みなさんこんにちは。
作曲家、音楽講師の植松ヨシヒロです。
このブログはDTMや作曲、その他音楽関連情報を中心に発信しております。
今回は、Cubase 12でボーカルを録音(ボーカルレコーディング)する方法について説明します。
もともとレコーディングは、専用のレコーディングスタジオで行なう特別な工程でした。
また技術的にも専門性の高い高度な技術を要するので、プロのエンジニアの方々のみ行なえる作業でしたが、DTMソフトの進化とともにMIDIを使った電子楽器の自動演奏だけでなくデジタルレコーディングも可能となったDAW(デジタルオーディオワークステーション)ソフトとなった今、その気になれば誰もがどこでもレコーディングを行なえるようになりました。
レコーディングは専門性が高く非常に高度な技術を要することに現在も変わりはありませんが、ここではDTM初心者の方でも楽しみながらボーカルレコーディングを行なえるための機材紹介や録音方法について、できるだけわかりやすい内容で紹介できればと思います。
今や、作曲したい人がオリジナル曲作りのためだけでなく、「歌ってみた」動画や音源をネットに投稿したいボーカル志望の方や歌い手さんもDTMに挑戦する方が増えています。
そういった方々にも何かの参考になれば幸いです。
目次
「宅録」とは?
いわゆる「宅録」と呼ばれる自宅録音環境が生まれたのは、機材の進化と価格も関係していると思われます。
古くはオープンリールを用いたアナログレコーダーがありましたが、1980年代以降に登場したカセットテープを用いた4トラックMTR(マルチトラックレコーダー)がコストパフォーマンスに優れた製品で、それまで限られたプロしか購入できなかったものがアマチュアの方々も手の届く価格帯だったとのことで、当時の若いアマチュアミュージシャンの方々にも広まっていきました。1990年代中盤以降はMD(ミニディスク)やZipディスク、ハードディスクを用いたデジタルMTRが登場し、音質面だけでなく当時のMIDIシーケンサーやPCベースのシーケンスソフトとの連携も必然的に強化されていきました。

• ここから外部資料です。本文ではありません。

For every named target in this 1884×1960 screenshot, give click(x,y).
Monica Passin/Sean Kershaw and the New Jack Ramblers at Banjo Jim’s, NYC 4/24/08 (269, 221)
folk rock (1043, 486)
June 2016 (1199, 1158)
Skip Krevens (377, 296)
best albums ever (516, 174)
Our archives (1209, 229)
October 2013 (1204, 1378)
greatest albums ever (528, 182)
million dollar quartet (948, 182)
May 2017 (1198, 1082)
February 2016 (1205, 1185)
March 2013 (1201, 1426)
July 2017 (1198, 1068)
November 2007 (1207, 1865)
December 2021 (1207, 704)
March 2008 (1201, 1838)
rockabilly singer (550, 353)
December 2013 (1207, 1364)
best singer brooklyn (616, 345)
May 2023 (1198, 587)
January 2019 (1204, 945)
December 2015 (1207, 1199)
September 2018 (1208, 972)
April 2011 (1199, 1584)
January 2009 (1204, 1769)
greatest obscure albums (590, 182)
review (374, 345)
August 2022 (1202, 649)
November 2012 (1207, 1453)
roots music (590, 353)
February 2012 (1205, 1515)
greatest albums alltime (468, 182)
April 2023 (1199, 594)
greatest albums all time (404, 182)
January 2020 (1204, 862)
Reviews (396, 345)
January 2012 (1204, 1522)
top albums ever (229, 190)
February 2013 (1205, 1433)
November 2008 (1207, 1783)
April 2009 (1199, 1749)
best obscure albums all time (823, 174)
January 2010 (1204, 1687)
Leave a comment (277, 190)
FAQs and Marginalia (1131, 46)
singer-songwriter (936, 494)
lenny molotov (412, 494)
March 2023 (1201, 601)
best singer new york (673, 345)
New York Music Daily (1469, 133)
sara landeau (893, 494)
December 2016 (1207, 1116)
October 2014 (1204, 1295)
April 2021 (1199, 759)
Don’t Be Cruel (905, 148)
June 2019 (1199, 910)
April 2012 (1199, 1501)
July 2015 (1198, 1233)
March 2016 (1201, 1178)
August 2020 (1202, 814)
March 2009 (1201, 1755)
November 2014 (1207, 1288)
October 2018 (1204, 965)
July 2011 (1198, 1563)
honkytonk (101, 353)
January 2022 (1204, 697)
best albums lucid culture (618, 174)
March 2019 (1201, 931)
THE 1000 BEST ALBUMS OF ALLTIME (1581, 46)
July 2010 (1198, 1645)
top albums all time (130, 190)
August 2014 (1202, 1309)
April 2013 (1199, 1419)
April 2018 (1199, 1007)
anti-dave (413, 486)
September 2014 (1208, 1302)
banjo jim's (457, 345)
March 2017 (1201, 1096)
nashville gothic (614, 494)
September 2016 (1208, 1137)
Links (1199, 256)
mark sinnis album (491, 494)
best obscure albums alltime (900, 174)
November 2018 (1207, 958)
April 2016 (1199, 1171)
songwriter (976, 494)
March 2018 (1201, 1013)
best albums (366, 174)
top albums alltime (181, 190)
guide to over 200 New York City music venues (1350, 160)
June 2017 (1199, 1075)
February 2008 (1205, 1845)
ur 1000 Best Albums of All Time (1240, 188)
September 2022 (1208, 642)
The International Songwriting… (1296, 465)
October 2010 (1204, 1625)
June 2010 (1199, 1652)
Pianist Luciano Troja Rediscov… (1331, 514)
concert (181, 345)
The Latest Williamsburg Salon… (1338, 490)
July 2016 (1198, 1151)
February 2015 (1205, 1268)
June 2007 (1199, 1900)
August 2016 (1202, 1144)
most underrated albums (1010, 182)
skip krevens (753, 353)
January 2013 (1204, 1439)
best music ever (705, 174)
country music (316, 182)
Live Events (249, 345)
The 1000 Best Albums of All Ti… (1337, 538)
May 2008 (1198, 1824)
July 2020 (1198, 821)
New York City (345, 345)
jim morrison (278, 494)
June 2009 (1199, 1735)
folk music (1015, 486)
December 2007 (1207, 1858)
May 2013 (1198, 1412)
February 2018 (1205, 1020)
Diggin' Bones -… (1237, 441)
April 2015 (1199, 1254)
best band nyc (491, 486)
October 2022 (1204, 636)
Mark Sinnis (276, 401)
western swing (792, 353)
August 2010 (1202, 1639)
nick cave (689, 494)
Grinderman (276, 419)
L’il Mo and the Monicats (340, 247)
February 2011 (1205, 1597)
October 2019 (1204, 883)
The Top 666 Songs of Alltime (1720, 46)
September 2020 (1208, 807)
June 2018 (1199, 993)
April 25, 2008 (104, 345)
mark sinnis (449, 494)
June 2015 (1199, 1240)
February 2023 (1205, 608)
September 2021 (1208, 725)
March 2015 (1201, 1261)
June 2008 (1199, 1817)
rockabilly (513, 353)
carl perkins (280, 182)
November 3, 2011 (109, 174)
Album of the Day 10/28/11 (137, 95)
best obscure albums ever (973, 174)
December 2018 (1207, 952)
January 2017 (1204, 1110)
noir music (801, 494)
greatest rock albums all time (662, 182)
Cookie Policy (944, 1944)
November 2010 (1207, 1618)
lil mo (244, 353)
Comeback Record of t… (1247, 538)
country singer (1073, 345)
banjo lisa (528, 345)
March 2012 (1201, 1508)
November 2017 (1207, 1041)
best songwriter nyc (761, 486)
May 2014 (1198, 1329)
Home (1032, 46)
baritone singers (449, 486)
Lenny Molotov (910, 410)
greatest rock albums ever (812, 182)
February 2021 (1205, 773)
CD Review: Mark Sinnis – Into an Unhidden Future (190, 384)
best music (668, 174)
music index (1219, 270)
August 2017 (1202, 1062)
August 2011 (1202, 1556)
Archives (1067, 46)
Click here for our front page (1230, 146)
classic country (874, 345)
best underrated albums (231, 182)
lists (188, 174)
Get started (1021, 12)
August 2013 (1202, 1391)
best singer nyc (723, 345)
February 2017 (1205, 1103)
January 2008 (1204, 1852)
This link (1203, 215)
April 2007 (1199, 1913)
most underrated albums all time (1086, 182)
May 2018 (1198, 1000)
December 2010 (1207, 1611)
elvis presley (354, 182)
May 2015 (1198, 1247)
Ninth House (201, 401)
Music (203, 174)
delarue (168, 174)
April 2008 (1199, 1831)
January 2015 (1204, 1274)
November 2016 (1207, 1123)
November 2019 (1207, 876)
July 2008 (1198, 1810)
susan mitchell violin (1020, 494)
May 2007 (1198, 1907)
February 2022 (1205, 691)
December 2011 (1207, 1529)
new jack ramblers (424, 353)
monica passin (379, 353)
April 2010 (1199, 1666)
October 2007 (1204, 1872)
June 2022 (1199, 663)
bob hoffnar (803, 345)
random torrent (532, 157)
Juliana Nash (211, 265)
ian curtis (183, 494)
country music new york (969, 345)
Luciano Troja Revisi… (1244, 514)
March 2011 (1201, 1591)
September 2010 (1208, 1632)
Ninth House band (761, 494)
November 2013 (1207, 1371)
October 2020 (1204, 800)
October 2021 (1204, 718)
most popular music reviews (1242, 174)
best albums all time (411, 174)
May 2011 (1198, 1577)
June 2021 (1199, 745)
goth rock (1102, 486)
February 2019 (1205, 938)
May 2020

PCスペックの向上とともにシーケンスソフト側もオーディオ編集やデジタルレコーディング機能が搭載されていき、1996年にはSteinbergが「VST」を提唱し、現在のCubase12等のDAWソフトへと繋がっていきます。
録音に必要な機材
PCとDAWソフトを使って録音する場合、以下の機材が必要です。
・マイク
・Audio IF(オーディオインターフェイス)
マイク
当然ながらマイクは必須です。
用途によっては極端な話、PC内蔵マイクでもよいかもしれませんが、一般的なボーカル用としては音質に難があります。
もしDTMとしてボーカルの歌声を録音したいならボーカル録音用にマイクを1本購入をおすすめします。
マイクについては構造の違いで「ダイナミック型」と「コンデンサー型」があります。
ダイナミックマイク
ダイナミックマイクは耐久性があり多少の衝撃や湿気に強く、外部電源も必要としません。
ノイズやハウリングにも強く、手で持って使用できるのでいわゆるカラオケBOXやライブハウスでよく見かけるのがこのタイプです。
コンデンサーマイク
コンデンサーマイクは衝撃や湿気に弱く、「ファンタム電源」という48Vの外部電源(たいていの場合はAudio IFからの電源供給)を必要とします。ファンタム電源は次に紹介するAudio IFのマイク入力(XLR端子)のマイクケーブルを介して供給されます。
感度が高いので周波数的にも幅広く繊細に収音が可能です。そのためレコーディングスタジオで主に使用されているのがこのタイプです。
Audio IF(オーディオインターフェイス)
Audio IFを使用することでより高音質な録音とモニタリングが可能となります。
現在発売のAudio IFの多くがUSB接続で、USBケーブル1本で使用できます。一部Thunderbolt接続のものもあります。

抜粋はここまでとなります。